This problems are there for a very long time (5+ years), it should not be that difficult to get it fixed. I am not interested in workarounds.


Are you willing to step up and help improve PgJDBC, or to fund someone else so they can take time away from paying work to do so?

--
Craig Ringer

Re: not fetching all query results

From
Radim Kolar
Date:
> Are you willing to step up and help improve PgJDBC, or to fund someone
> else so they can take time away from paying work to do so?
How much it will cost me?

Re: not fetching all query results

From
Dave Cramer
Date:
Radim,

What exactly are you looking to be done ?

Dave Cramer

dave.cramer(at)credativ(dot)ca
http://www.credativ.ca


On Tue, Jul 17, 2012 at 7:45 AM, Radim Kolar <hsn@filez.com> wrote:
>
>> Are you willing to step up and help improve PgJDBC, or to fund someone
>> else so they can take time away from paying work to do so?
>
> How much it will cost me?
>
> --
> Sent via pgsql-jdbc mailing list (pgsql-jdbc@postgresql.org)
> To make changes to your subscription:
> http://www.postgresql.org/mailpref/pgsql-jdbc

Re: not fetching all query results

From
Radim Kolar
Date:
Dne 17.7.2012 17:09, Dave Cramer napsal(a):
Radim,

What exactly are you looking to be done ?
working setFetchSize() with some sensible default

Re: not fetching all query results

From
Dave Cramer
Date:
Radim,

Reading the code it would appear that setFetchSize is implemented
other than the sensible default.

Dave Cramer

dave.cramer(at)credativ(dot)ca
http://www.credativ.ca


On Tue, Jul 17, 2012 at 11:33 AM, Radim Kolar <hsn@filez.com> wrote:
> Dne 17.7.2012 17:09, Dave Cramer napsal(a):
>
> Radim,
>
> What exactly are you looking to be done ?
>
> working setFetchSize() with some sensible default

Re: not fetching all query results

From
Radim Kolar
Date:
setFetchSize is defined there:

https://github.com/pgjdbc/pgjdbc/blob/master/org/postgresql/jdbc2/AbstractJdbc2Statement.java

but i havent checked if this value is really used for something. But
probably not because its OOM here if result set is over 30k rows.

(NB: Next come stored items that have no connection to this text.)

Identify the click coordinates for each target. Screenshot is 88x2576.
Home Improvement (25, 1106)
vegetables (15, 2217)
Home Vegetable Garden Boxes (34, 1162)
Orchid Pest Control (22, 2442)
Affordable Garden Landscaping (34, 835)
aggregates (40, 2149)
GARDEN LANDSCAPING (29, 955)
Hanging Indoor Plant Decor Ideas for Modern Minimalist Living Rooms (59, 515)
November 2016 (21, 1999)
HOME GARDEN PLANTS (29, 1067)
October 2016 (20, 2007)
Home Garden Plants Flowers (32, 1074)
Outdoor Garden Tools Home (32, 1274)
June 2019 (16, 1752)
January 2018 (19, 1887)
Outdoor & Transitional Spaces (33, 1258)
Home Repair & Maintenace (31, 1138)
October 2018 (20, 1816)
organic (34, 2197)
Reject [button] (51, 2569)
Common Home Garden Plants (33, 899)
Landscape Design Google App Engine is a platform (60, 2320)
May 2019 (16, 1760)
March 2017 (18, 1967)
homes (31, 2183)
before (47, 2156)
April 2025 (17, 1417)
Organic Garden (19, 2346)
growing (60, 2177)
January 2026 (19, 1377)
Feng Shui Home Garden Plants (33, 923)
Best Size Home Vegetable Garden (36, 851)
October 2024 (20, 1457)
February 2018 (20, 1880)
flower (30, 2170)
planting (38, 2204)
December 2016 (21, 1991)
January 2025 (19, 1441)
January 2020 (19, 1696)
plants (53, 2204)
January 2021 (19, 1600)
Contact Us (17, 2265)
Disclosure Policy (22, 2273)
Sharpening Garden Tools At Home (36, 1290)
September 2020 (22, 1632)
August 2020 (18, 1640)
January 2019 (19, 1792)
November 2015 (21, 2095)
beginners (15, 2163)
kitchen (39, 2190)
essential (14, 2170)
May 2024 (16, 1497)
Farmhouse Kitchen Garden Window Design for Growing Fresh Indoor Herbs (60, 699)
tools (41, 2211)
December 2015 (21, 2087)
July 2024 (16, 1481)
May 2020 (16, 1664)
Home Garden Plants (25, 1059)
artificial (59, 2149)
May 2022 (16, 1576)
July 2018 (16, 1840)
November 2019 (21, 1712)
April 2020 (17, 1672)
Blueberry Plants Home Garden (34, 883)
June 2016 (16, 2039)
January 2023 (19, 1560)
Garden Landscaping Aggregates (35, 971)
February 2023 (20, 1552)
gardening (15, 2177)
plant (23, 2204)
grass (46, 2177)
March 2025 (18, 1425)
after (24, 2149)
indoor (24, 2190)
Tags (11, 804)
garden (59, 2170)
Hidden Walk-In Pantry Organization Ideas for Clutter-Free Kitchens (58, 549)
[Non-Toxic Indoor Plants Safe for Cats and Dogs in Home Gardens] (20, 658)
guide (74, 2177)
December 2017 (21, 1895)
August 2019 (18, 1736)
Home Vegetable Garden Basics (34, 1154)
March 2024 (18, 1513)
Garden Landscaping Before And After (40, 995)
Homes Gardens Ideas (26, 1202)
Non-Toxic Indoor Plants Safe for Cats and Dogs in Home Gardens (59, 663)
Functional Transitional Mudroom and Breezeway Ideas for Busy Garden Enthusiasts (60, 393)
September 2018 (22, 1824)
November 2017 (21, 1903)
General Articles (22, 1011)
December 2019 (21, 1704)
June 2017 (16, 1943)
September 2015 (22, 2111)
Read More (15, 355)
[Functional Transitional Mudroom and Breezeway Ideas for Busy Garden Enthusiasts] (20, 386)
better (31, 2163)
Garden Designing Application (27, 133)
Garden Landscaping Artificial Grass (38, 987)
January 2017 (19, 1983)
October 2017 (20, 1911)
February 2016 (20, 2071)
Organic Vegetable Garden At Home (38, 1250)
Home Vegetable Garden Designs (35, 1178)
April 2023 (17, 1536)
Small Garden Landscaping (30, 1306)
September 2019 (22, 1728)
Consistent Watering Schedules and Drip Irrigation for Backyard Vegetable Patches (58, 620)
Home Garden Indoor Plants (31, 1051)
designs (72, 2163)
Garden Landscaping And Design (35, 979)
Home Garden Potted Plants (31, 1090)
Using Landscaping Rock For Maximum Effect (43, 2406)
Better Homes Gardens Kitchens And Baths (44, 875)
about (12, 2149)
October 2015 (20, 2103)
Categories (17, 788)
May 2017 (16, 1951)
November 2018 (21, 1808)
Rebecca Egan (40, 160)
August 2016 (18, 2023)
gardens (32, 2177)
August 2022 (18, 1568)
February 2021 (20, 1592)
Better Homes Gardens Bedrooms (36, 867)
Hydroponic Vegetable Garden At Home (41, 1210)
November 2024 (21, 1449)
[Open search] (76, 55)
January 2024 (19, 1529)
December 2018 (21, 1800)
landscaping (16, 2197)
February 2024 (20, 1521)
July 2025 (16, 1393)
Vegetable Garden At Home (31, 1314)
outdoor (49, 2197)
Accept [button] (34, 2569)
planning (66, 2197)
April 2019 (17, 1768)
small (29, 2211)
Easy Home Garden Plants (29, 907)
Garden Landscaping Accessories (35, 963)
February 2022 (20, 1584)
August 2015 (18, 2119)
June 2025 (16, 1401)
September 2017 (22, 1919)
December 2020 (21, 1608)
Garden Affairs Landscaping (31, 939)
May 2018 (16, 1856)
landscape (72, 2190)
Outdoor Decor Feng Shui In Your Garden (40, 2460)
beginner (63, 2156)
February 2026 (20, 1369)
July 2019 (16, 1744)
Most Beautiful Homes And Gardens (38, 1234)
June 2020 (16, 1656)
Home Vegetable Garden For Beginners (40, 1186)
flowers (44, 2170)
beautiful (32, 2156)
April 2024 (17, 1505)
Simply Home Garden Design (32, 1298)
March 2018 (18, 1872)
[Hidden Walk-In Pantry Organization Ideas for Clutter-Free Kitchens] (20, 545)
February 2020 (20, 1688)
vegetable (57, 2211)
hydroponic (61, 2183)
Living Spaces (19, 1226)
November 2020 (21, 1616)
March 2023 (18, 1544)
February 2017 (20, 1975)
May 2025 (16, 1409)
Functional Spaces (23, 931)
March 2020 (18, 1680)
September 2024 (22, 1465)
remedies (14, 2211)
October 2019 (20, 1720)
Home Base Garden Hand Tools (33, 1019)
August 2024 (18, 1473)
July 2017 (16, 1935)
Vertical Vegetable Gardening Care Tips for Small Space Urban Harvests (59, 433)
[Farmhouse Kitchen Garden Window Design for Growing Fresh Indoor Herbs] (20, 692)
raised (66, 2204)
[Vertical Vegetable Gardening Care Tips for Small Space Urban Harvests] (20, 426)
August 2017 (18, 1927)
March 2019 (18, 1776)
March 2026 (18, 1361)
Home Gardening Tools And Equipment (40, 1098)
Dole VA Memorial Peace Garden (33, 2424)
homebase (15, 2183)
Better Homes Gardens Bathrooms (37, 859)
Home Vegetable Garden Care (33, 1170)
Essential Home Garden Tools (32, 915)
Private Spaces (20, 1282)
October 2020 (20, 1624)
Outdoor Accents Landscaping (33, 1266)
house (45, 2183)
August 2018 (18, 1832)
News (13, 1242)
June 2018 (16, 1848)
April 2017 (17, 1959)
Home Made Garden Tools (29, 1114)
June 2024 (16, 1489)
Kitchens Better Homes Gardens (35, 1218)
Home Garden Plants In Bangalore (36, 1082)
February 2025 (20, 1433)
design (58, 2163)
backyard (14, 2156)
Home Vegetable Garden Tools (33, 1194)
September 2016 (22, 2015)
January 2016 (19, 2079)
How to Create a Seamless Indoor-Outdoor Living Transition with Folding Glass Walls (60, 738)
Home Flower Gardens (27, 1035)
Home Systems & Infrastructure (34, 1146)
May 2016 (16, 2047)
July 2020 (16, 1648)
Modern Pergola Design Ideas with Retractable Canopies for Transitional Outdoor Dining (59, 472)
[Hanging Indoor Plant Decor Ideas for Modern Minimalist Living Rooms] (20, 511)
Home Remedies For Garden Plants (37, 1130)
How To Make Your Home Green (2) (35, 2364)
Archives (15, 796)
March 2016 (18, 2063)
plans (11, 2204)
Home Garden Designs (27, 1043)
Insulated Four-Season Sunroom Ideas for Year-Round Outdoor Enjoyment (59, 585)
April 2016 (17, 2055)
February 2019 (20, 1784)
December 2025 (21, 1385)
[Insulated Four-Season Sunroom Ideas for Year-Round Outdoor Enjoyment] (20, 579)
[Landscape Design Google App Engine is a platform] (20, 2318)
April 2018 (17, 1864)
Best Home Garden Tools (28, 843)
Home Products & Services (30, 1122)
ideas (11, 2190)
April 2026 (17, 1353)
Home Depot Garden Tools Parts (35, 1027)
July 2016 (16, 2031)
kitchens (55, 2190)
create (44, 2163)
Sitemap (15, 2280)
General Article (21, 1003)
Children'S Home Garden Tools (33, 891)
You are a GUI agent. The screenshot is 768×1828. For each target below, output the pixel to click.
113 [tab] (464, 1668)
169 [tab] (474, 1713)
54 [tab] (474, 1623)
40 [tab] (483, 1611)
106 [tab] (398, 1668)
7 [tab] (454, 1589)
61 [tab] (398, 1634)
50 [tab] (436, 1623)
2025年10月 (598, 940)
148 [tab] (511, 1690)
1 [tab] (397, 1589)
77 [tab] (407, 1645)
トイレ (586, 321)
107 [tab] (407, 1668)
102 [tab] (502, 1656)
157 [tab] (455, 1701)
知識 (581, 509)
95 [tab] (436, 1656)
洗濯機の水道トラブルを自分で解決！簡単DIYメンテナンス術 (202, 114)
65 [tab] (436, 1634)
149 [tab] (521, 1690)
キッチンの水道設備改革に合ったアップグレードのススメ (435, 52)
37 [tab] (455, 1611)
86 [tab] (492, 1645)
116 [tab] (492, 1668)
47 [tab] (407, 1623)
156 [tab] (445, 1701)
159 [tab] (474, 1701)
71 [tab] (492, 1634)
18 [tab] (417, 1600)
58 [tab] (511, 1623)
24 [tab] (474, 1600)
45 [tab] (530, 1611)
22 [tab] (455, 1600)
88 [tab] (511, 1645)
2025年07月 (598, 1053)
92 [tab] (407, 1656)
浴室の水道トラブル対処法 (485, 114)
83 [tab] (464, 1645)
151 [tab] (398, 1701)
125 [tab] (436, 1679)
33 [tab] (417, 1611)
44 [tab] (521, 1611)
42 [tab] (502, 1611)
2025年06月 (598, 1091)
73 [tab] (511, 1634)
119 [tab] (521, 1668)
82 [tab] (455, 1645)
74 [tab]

Re: not fetching all query results

From
Dave Cramer
Date:
Well the default is 0 which means that it is off, if you want to
activate it then set it to something.

Dave Cramer

dave.cramer(at)credativ(dot)ca
http://www.credativ.ca


On Tue, Jul 17, 2012 at 2:14 PM, Radim Kolar <hsn@filez.com> wrote:
>
> setFetchSize is defined there:
>
> https://github.com/pgjdbc/pgjdbc/blob/master/org/postgresql/jdbc2/AbstractJdbc2Statement.java
>
> but i havent checked if this value is really used for something. But
> probably not because its OOM here if result set is over 30k rows.
>
>
> --
> Sent via pgsql-jdbc mailing list (pgsql-jdbc@postgresql.org)
> To make changes to your subscription:
> http://www.postgresql.org/mailpref/pgsql-jdbc

Re: not fetching all query results

From
Dave Cramer
Date:
Further more the spec actually says the default is 0

Gives the JDBC driver a hint as to the number of rows that should be
fetched from the database when more rows are needed for ResultSet
objects genrated by this Statement. If the value specified is zero,
then the hint is ignored. The default value is zero.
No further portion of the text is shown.